Herr Brückner, es heißt, Kulturorte in Deutschland seien oft wenig inklusiv. Was haben Sie persönlich erlebt, was das besonders verdeutlicht?
Es klingt banal, aber es ist eine Tatsache, dass viele Menschen mit Behinderung im Jahr 2024 immer noch nicht in der Lage sind, an Kulturorten auf die Toilette zu gehen. Wenn ein so simples Grundbedürfnis nicht erfüllt ist, ist es kaum verwunderlich, dass Menschen mit Behinderung sich oft dagegen entscheiden, an Veranstaltungen teilzunehmen und Teil von Kultur zu sein. Aus meiner Perspektive als Künstler ist es ganz ähnlich: Über 90 Prozent der Bühnen, auf denen ich bisher gespielt habe und spiele, sind nicht barrierefrei. Das bedeutet, dass ich mit meinem Rollstuhl nicht eigenständig auf die Bühne gelangen kann und darauf angewiesen bin, getragen oder geschoben zu werden. Das erschwert das Künstlerdasein enorm, und auf dieser Ebene ist es sogar noch deutlich komplizierter, als es bereits für Gäste mit Behinderung ist.

################

■ **AUFGABEN**
(1) Beantworten Sie zum Interview über Barrierefreiheit an Kulturorten die folgenden Fragen:
(a) Welches Grundbedürfnis können laut dem Interview viele Menschen mit Behinderung an Kulturorten noch nicht erfüllen?
(b) Wie viel Prozent der Bühnen, auf denen Herr Brückner bisher gespielt hat und spielt, sind nach seinen Worten nicht barrierefrei?
(c) Worauf ist Herr Brückner angewiesen, weil er mit dem Rollstuhl nicht eigenständig auf die Bühne gelangt?
(2) Greifen Sie das Interview über Barrierefreiheit an Kulturorten auf und setzen Sie es nach seinem letzten Satz fort.

■ **DATENSATZ**
################

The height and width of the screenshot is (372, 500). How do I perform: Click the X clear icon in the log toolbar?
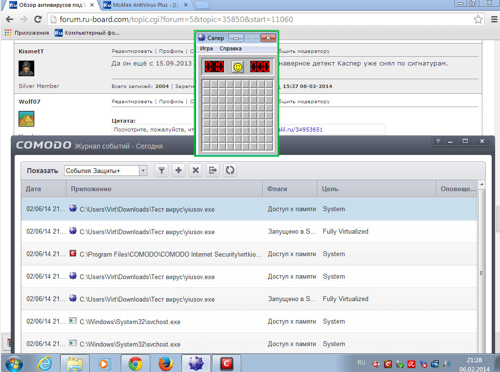(x=196, y=170)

################

■ **LÖSUNGEN**
(1)
(a) Sie können nicht auf die Toilette gehen.
(b) Über 90 Prozent.
(c) Er ist darauf angewiesen, getragen oder geschoben zu werden.

(2)
Woran liegt es, dass das in Deutschland oft so schlecht funktioniert?
Weil das Thema oft nicht ganzheitlich gedacht wird. Wenn es darum geht, auf die unterschiedlichen Formen von Behinderung Rücksicht zu nehmen, hapert es oft noch gewaltig. Zunächst einmal müssten aber sowohl Gäste als auch als Künstler:innen mit Behinderung die Möglichkeit haben, sich vor Ort frei bewegen und agieren können – inklusive der Backstage-Bereiche. Auch in den Teams der Veranstalter:innen müssten selbstverständlicher auch Menschen mit Behinderung mit dabei sein. Das alles ist aber oft noch nicht der Fall. Aber erst, wenn Barrierefreiheit selbstverständlich geworden ist, also der bloße Zugang auf allen Ebenen, das Miteinander und der Austausch zwischen Künstler:innen, Teams und Besucher:innen mit und ohne Behinderung selbstverständlich funktionieren – dann nähern wir uns Inklusion.
Wie ließe sich das – vielleicht auch mit einfachen Mitteln – ändern?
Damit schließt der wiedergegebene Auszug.